The Novella in Flash and the Flash Novel: Forms of and for the Times?
WHEN LYDIA DAVIS WON the Man Booker International prize in 2013, flash fiction made it into the sitting room of the house of fiction. Not just flash fiction collections appeared, but also the novella in flash, a form perhaps already foreseen by Sandra Cisneros’s 1984 “novel in vignettes,” The House on Mango Street.
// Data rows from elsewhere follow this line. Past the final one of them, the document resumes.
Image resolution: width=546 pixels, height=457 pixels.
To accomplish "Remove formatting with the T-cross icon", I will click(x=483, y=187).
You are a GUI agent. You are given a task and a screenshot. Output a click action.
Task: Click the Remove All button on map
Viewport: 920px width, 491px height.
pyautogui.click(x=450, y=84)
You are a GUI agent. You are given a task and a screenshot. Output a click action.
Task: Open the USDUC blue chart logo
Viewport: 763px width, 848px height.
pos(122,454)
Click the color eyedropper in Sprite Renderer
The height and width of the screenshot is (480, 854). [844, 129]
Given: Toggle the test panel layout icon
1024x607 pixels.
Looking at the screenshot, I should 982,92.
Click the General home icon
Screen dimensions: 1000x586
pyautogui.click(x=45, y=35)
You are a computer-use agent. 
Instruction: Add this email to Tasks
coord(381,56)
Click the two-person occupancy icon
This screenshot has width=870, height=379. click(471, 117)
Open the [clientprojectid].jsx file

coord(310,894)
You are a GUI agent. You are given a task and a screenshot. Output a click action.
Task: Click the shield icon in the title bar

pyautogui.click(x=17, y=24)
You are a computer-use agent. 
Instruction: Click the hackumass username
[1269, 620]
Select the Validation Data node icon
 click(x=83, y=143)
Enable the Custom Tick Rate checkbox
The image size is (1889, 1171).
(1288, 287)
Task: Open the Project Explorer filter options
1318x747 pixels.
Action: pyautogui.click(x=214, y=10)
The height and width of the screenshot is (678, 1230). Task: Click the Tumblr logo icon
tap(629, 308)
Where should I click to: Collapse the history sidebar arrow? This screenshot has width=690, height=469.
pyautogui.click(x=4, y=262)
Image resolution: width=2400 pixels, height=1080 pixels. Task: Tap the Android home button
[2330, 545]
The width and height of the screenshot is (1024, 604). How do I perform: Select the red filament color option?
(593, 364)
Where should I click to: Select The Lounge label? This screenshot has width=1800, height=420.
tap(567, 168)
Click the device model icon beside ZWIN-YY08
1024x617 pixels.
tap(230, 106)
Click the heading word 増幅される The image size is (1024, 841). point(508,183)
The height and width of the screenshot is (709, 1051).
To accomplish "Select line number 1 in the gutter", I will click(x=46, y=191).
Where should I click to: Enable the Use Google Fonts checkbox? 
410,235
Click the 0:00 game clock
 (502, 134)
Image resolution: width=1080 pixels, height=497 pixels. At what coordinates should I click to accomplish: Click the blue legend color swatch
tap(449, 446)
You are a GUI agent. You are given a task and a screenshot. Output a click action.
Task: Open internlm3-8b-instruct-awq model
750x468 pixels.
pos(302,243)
If flash fiction is a story under a thousand words, a novella in flash is a collection of such stand-alone pieces arranged to form a longer story where the reader may leap from one flash to another along a narrative arc. A flash novel is something else again, a new form with the urgency of flash fiction.
Nancy Stohlman
Going Short: An Invitation to Flash Fiction
Ad Hoc Fiction, 2020
Although a craft book on the form, Nancy Stohlman’s Going Short is itself arranged like a novella in flash, with flashlike chapters “demonstrating the form as they discuss it.” As Stohlman concludes, “The form is still soft and pliable. . . . The best ideas rarely fit into neat check boxes.” And herein may lie the form’s attraction. Stohlman debunks myths on size (smaller is easier / bigger is better) and that readers have short attention spans. Not so readers of flash fiction. Flash fiction, and by extension the novella in flash, “invites the reader up on the stage, hands them a tambourine and tells them to keep up.” You become part of the act; you are included. And though you may read a novella in flash in one sitting, something can linger as you ponder the effect of words condensing ideas that might unfold much later again in your mind.
Karen Jones
When It’s Not Called Making Love
Ad Hoc Fiction, 2020
A recently published novella in flash, When It’s Not Called Making Love, by Karen Jones, was specially commended at the annual Bath Novella-in-Flash competition. In just forty pages, Jones takes the reader on a coming-of-age roller-coaster ride, attesting to how less can be very much more. Some titles, stories in themselves, are: “Recommended Stopping Distance,” “Stop and Think,” followed by “Everything Sucks,” with the novella ending with a spin on the title: “What It’s Called When It’s Not Called Making Love.”
Jeanette Sheppard
Seventy Percent Water
Ellipsis Zine, 2020
Another UK publisher devoted to flash fiction and the novella in flash is Ellipsis Zine, which brought out Jeanette Sheppard’s Seventy Percent Water. In her approach to representing relationships and loss over fifty-three pages, Sheppard also plays with different representations, employing a hermit-crab approach in one flash and a triptych one in closing. Titles, too, evoke stories: “Seventy Percent Water,” “Because of You,” “The Last Time I Visited My Mum,” “I remember the cockerel my father received as a housewarming present,” and the enigmatic “Kelly Loves Traffic Light Jelly.”
Interestingly, these three books were published during the pandemic and launched via well-attended Zoom events.